Exercise —
Rewrite the stretch of rows from the line containing "The height and width of the screenshot is (768, 1024)." through the line containing "tap(1632, 949)", putting "Goal" wherever "Task" appears and leaving everything else as it is.

Records to use —

********************

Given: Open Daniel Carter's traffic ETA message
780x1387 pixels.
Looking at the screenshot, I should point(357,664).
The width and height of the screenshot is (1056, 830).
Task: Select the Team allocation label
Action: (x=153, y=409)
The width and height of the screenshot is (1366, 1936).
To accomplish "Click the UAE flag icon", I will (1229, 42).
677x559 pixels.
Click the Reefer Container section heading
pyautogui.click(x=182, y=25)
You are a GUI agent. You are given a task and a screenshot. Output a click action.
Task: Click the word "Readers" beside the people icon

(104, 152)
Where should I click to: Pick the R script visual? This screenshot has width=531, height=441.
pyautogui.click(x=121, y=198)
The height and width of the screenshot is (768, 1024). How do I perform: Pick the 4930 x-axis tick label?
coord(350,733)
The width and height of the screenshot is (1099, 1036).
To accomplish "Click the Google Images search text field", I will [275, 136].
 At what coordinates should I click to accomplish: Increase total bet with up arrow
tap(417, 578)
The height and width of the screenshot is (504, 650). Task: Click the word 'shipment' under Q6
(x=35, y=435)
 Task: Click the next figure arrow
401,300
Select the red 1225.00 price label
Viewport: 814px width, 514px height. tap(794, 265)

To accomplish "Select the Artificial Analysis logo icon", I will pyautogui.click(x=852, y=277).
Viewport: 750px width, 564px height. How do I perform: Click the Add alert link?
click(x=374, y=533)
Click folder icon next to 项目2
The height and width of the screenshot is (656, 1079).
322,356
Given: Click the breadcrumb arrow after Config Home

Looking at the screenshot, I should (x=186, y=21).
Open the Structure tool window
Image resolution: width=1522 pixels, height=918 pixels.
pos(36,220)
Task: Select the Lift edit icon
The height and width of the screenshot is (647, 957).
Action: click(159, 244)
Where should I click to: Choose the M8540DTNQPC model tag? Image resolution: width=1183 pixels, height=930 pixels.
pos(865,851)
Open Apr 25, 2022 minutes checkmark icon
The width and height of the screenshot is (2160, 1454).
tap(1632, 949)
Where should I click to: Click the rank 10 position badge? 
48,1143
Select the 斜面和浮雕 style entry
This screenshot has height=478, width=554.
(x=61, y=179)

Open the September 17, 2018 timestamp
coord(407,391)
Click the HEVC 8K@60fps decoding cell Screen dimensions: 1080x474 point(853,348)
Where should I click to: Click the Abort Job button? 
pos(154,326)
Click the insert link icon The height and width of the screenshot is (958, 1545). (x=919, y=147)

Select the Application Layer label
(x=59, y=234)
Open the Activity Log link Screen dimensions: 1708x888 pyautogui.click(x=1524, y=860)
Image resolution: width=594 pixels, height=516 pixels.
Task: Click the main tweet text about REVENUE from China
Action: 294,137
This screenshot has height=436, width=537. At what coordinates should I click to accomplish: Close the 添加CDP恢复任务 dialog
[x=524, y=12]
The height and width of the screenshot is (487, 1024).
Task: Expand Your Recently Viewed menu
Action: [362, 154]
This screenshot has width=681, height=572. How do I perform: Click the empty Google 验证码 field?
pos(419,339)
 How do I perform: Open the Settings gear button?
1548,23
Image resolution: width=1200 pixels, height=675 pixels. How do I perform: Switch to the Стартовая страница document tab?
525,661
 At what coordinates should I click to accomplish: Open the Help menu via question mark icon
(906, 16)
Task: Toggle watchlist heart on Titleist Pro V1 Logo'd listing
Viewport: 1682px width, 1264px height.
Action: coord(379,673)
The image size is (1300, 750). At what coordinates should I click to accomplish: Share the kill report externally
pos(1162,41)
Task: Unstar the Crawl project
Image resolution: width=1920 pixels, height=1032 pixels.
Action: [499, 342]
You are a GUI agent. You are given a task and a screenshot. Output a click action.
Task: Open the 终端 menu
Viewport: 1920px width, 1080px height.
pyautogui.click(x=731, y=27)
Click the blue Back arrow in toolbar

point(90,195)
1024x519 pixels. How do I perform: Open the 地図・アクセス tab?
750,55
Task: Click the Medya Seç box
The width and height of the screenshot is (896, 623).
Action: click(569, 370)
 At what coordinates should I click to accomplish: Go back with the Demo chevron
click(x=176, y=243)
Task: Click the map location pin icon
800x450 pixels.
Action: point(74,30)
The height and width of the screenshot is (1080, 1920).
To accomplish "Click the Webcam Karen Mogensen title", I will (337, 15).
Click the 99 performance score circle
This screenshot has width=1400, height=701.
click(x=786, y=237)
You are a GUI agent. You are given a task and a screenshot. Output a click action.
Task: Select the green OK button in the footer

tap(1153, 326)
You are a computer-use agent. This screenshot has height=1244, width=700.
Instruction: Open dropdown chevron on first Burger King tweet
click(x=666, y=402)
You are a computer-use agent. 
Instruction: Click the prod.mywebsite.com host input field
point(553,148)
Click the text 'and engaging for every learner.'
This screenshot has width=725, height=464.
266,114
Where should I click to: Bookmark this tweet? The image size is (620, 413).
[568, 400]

********************

Finished task —
The height and width of the screenshot is (768, 1024). How do I perform: Pick the 4930 x-axis tick label?
coord(350,733)
The width and height of the screenshot is (1099, 1036).
To accomplish "Click the Google Images search text field", I will [275, 136].
 At what coordinates should I click to accomplish: Increase total bet with up arrow
tap(417, 578)
The height and width of the screenshot is (504, 650). Goal: Click the word 'shipment' under Q6
(x=35, y=435)
 Goal: Click the next figure arrow
401,300
Select the red 1225.00 price label
Viewport: 814px width, 514px height. tap(794, 265)

To accomplish "Select the Artificial Analysis logo icon", I will pyautogui.click(x=852, y=277).
Viewport: 750px width, 564px height. How do I perform: Click the Add alert link?
click(x=374, y=533)
Click folder icon next to 项目2
The height and width of the screenshot is (656, 1079).
322,356
Given: Click the breadcrumb arrow after Config Home

Looking at the screenshot, I should (x=186, y=21).
Open the Structure tool window
Image resolution: width=1522 pixels, height=918 pixels.
pos(36,220)
Goal: Select the Lift edit icon
The height and width of the screenshot is (647, 957).
Action: click(159, 244)
Where should I click to: Choose the M8540DTNQPC model tag? Image resolution: width=1183 pixels, height=930 pixels.
pos(865,851)
Open Apr 25, 2022 minutes checkmark icon
The width and height of the screenshot is (2160, 1454).
tap(1632, 949)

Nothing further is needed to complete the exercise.